MATERIALS PROVIDED:
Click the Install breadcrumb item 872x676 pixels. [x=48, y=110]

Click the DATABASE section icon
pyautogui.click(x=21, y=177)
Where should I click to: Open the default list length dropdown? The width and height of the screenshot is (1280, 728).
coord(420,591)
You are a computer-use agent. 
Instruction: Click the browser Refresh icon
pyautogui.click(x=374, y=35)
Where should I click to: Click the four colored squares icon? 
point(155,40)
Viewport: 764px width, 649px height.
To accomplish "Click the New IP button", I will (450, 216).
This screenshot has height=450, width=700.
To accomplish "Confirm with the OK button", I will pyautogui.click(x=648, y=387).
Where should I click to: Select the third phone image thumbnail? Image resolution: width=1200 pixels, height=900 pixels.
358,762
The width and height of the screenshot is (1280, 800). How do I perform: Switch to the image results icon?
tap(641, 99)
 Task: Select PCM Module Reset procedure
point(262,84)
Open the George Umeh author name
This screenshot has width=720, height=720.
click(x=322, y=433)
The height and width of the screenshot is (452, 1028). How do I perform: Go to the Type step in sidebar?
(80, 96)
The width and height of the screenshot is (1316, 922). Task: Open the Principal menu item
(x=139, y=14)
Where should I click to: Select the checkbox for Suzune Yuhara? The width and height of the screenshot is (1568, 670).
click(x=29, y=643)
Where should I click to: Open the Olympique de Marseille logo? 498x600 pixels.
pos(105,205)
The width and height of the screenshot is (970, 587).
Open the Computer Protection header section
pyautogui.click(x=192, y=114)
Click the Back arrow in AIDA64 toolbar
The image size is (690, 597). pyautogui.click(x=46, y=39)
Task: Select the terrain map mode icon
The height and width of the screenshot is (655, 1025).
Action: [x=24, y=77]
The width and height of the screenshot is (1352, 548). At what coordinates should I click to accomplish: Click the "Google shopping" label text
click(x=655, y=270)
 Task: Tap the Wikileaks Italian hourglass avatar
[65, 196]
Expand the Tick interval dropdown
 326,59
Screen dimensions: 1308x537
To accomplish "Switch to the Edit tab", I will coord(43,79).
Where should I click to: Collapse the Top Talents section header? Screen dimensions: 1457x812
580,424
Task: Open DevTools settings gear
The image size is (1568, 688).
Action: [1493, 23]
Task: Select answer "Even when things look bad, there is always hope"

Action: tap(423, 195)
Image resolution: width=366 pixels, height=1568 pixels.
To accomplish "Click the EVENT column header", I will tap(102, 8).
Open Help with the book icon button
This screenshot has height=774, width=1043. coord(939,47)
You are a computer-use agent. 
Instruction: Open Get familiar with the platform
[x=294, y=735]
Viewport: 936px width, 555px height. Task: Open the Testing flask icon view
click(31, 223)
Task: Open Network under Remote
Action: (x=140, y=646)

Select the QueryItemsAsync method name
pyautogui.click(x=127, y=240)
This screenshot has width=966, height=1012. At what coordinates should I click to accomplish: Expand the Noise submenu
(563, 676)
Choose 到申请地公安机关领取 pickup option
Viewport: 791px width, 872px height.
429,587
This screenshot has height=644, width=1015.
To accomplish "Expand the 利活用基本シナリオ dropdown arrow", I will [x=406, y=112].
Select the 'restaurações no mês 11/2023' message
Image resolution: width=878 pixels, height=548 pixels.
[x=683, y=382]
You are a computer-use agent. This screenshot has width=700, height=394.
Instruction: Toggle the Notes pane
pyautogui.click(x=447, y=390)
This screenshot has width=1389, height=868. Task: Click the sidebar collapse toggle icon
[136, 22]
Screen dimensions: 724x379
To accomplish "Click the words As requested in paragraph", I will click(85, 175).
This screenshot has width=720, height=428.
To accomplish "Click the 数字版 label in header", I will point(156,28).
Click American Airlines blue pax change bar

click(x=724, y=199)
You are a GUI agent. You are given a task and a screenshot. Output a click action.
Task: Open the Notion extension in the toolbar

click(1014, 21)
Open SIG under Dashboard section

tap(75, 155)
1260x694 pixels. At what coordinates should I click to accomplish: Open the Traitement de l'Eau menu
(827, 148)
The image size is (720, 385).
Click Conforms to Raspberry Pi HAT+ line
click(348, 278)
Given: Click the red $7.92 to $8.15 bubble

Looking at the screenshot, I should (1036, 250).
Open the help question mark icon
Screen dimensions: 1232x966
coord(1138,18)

WORK INSTRUCTIONS:
The line containing "This screenshot has width=966, height=1012." begins the span, and the last line of the records above ends it. Return that span exactly, and nothing outside it.

RESULT:
This screenshot has width=966, height=1012. At what coordinates should I click to accomplish: Expand the Noise submenu
(563, 676)
Choose 到申请地公安机关领取 pickup option
Viewport: 791px width, 872px height.
429,587
This screenshot has height=644, width=1015.
To accomplish "Expand the 利活用基本シナリオ dropdown arrow", I will [x=406, y=112].
Select the 'restaurações no mês 11/2023' message
Image resolution: width=878 pixels, height=548 pixels.
[x=683, y=382]
You are a computer-use agent. This screenshot has width=700, height=394.
Instruction: Toggle the Notes pane
pyautogui.click(x=447, y=390)
This screenshot has width=1389, height=868. Task: Click the sidebar collapse toggle icon
[136, 22]
Screen dimensions: 724x379
To accomplish "Click the words As requested in paragraph", I will click(85, 175).
This screenshot has width=720, height=428.
To accomplish "Click the 数字版 label in header", I will point(156,28).
Click American Airlines blue pax change bar

click(x=724, y=199)
You are a GUI agent. You are given a task and a screenshot. Output a click action.
Task: Open the Notion extension in the toolbar

click(1014, 21)
Open SIG under Dashboard section

tap(75, 155)
1260x694 pixels. At what coordinates should I click to accomplish: Open the Traitement de l'Eau menu
(827, 148)
The image size is (720, 385).
Click Conforms to Raspberry Pi HAT+ line
click(348, 278)
Given: Click the red $7.92 to $8.15 bubble

Looking at the screenshot, I should (1036, 250).
Open the help question mark icon
Screen dimensions: 1232x966
coord(1138,18)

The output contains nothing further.